Agent skill
notebook-creator
Creates educational Jupyter notebooks with proper structure, progressive scaffolding, and pedagogical best practices
Install this agent skill to your Project
npx add-skill https://github.com/Ming-Kai-LC/self-learn/tree/main/.claude/skills/notebook-creator
SKILL.md
Notebook Creator Skill
Purpose
This skill provides comprehensive guidelines, templates, and patterns for creating high-quality educational Jupyter notebooks that follow proven pedagogical principles and technical best practices.
When to Use This Skill
Activate this skill when you need to:
- Create new educational Jupyter notebooks from scratch
- Restructure existing notebooks to follow best practices
- Design learning progressions and exercise sequences
- Ensure notebooks follow consistent structural standards
- Implement progressive scaffolding patterns
- Create notebook templates for specific difficulty levels
Structural Standards
Notebook Organization
Every educational notebook should follow this structure:
-
Title Cell (Markdown)
- Clear, descriptive title
- Module number if part of sequence
-
Metadata Cell (Markdown)
- Difficulty level (⭐/⭐⭐/⭐⭐⭐)
- Estimated completion time
- Prerequisites with links
- Learning objectives
-
Setup Section
- Import statements
- Configuration (matplotlib inline, random seeds)

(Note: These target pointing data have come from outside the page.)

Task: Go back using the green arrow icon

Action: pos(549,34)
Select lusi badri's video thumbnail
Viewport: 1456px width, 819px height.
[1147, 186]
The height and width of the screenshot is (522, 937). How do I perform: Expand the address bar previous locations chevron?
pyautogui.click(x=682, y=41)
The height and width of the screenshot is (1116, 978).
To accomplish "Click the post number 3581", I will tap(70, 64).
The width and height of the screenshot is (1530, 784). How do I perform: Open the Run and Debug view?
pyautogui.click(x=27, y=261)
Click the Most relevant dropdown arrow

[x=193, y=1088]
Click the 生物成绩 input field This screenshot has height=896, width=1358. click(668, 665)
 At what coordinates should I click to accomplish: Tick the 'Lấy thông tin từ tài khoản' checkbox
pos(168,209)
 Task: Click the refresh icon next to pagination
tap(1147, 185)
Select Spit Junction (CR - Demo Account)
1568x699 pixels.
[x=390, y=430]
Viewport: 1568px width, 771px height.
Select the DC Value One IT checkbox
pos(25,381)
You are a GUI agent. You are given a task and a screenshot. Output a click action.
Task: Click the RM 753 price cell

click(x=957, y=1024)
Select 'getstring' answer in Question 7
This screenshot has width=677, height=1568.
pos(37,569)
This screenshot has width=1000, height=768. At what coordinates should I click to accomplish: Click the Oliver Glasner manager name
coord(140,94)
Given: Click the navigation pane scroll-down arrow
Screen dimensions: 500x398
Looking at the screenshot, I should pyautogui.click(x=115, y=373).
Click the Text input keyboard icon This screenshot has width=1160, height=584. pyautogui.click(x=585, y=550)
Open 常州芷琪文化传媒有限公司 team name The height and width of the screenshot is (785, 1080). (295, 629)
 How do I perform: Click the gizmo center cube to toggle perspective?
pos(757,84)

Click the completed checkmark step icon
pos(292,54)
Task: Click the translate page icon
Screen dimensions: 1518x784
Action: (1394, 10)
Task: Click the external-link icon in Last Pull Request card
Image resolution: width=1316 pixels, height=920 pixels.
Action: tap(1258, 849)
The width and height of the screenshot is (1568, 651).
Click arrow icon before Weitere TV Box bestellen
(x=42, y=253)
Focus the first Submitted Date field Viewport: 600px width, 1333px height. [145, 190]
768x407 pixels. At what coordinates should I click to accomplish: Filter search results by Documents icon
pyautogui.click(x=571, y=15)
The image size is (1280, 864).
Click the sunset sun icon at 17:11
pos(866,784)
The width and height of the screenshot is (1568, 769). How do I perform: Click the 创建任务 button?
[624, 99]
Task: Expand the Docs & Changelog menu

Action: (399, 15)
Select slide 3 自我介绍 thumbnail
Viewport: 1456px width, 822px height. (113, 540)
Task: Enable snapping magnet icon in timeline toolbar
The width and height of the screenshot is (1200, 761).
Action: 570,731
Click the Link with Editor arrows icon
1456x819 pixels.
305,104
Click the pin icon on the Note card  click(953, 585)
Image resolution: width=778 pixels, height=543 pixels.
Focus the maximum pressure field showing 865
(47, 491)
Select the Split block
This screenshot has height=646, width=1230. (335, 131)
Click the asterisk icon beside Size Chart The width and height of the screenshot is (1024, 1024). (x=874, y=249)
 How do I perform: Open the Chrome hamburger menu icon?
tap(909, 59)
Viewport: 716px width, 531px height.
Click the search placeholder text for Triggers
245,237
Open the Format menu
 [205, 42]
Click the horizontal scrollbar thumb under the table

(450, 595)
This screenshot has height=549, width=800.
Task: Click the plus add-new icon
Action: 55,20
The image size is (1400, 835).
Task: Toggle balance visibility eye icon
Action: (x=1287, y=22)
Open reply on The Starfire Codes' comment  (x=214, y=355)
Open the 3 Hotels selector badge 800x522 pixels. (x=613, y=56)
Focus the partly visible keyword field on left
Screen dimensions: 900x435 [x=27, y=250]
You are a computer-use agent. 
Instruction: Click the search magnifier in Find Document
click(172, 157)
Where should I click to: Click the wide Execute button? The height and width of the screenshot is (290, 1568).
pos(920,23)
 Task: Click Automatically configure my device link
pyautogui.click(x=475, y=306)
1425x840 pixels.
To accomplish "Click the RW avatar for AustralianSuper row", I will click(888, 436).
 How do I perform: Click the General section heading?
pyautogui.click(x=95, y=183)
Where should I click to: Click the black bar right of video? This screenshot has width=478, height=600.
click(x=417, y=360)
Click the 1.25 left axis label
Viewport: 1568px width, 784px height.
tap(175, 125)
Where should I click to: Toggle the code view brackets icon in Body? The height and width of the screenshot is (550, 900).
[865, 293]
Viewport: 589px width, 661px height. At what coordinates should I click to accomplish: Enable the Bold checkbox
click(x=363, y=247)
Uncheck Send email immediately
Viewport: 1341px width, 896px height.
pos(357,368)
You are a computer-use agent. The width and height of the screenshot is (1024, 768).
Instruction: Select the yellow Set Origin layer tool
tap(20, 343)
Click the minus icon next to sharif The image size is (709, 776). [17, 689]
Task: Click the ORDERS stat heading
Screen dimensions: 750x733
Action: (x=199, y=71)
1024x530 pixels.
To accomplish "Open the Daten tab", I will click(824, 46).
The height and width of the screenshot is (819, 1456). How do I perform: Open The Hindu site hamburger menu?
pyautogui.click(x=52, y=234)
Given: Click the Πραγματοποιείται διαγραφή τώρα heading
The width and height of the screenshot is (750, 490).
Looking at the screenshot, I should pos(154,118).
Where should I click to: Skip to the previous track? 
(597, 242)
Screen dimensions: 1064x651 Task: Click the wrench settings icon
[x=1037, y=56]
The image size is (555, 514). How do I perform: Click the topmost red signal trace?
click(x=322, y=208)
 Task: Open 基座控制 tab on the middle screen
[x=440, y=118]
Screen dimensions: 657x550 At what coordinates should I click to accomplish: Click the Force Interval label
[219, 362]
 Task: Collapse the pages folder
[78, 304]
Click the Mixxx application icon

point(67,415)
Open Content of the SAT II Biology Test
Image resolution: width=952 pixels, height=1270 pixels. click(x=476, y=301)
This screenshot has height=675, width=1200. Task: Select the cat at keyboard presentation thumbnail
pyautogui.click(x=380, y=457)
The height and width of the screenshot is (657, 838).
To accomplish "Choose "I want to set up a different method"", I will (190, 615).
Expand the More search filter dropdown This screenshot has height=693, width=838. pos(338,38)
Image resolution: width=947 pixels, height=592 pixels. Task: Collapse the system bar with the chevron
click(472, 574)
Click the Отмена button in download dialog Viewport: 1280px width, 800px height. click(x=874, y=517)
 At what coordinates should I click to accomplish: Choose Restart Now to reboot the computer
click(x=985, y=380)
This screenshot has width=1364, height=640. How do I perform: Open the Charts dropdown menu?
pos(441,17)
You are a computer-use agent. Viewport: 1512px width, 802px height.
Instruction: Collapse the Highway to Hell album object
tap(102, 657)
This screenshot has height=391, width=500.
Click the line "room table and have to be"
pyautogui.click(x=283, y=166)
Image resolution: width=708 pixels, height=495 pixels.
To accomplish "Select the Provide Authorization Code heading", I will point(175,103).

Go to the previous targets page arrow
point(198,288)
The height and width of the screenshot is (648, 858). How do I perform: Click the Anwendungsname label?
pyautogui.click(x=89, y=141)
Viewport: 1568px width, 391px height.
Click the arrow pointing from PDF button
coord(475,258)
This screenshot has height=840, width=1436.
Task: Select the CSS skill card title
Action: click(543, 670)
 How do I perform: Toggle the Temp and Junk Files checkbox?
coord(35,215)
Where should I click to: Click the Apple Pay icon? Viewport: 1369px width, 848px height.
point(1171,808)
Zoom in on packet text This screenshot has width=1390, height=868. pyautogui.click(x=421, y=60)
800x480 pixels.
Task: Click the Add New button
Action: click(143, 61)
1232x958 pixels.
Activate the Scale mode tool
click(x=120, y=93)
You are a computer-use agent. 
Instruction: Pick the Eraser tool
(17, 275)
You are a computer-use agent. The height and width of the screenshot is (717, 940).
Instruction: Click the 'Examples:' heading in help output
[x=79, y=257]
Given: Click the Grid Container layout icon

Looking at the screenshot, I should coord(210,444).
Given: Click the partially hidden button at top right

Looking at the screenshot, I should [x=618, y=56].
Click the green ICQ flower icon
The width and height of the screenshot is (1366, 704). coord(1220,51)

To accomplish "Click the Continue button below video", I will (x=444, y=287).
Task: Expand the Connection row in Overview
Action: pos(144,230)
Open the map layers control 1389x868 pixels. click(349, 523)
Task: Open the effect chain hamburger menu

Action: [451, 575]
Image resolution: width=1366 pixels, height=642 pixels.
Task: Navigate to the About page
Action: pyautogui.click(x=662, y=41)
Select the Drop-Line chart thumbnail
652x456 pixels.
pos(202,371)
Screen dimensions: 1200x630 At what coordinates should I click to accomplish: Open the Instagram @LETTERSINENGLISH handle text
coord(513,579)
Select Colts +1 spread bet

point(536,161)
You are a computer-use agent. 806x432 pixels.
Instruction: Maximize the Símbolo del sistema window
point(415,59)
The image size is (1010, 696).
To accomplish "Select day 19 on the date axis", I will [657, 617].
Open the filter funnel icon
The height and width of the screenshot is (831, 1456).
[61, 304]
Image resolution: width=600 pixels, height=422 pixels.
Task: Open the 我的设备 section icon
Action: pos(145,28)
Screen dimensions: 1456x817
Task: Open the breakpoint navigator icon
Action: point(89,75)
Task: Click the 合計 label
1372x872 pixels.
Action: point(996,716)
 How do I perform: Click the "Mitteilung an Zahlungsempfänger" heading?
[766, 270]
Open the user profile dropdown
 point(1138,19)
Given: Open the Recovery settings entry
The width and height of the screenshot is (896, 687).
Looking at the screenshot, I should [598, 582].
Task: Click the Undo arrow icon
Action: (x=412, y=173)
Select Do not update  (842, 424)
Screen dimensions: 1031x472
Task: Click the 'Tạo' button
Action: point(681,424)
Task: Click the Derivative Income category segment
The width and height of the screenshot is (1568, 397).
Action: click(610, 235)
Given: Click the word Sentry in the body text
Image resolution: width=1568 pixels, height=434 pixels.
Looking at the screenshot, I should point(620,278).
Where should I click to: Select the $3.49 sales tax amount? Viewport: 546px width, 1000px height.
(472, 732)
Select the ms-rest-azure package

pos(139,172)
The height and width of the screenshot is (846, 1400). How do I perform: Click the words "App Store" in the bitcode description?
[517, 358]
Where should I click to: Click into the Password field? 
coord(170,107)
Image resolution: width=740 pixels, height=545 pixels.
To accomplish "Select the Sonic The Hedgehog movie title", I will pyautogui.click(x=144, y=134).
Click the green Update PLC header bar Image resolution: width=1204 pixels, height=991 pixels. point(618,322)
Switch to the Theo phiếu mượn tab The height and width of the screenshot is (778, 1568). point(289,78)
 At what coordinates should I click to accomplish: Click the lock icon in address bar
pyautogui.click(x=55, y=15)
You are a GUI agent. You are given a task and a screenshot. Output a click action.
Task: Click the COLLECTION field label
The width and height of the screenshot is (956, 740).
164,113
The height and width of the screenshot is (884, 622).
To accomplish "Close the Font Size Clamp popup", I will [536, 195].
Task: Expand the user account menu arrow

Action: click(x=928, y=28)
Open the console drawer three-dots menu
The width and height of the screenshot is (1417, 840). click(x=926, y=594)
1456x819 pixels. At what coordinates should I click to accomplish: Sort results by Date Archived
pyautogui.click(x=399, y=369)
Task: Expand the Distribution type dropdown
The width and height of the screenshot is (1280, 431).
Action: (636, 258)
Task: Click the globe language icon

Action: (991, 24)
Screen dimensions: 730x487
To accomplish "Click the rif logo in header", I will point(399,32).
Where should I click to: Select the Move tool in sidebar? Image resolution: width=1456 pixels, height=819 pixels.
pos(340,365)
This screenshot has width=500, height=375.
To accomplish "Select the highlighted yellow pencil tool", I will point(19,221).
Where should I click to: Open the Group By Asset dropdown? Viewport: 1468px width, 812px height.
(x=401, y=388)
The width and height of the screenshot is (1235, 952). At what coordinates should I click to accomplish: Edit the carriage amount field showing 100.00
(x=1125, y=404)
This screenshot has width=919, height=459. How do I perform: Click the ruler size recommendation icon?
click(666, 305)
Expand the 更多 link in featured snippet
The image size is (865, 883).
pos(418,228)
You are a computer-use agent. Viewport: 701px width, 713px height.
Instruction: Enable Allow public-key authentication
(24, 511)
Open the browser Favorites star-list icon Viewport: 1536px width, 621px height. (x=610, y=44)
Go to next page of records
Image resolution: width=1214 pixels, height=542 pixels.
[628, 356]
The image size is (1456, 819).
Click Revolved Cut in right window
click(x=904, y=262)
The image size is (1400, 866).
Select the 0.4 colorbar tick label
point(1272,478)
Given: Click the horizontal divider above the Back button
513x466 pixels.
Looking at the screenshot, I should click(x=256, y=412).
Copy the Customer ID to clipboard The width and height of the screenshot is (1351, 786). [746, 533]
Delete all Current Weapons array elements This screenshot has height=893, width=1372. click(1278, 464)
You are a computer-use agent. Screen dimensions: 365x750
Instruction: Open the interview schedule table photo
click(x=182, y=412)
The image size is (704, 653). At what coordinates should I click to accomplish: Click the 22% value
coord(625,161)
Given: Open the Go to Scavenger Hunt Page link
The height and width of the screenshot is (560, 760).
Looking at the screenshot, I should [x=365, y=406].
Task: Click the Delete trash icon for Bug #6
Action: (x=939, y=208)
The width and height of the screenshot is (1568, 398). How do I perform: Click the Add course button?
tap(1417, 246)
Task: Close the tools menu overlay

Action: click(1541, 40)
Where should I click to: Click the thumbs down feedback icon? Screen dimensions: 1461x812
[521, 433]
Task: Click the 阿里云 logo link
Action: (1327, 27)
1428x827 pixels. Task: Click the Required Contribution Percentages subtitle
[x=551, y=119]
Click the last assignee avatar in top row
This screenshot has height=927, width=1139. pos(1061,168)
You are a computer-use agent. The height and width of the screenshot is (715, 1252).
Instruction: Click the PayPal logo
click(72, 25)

- Helper function definitions
-
Content Sections
- Concept introduction (markdown)
- Code demonstration
- Explanation of results
- Repeat for each concept
-
Exercise Section
- Progressive exercises (3+ per major concept)
- Clear instructions and success criteria
- Solution validation cells
-
Summary Section
- Key concepts recap
- What's next
- Additional resources
Cell Length Limits
- Code cells: Maximum 15 lines for readability
- Markdown cells: 50-200 lines for explanatory text
- Break longer operations into multiple cells with intermediate outputs
File Naming Convention
NN_descriptive_topic_name.ipynb
Examples:
00_setup_introduction.ipynb
01_data_loading_basics.ipynb
02_filtering_and_selection.ipynb
10_final_project.ipynb
Progressive Scaffolding Patterns
Beginner Level (⭐): "Shift-Enter" Demonstration Mode
Provide complete, working code with extensive explanation:
## Loading Data
Let's load our sales data using pandas. Pandas is a powerful library for working
with tabular data (think of it like Excel, but with code!).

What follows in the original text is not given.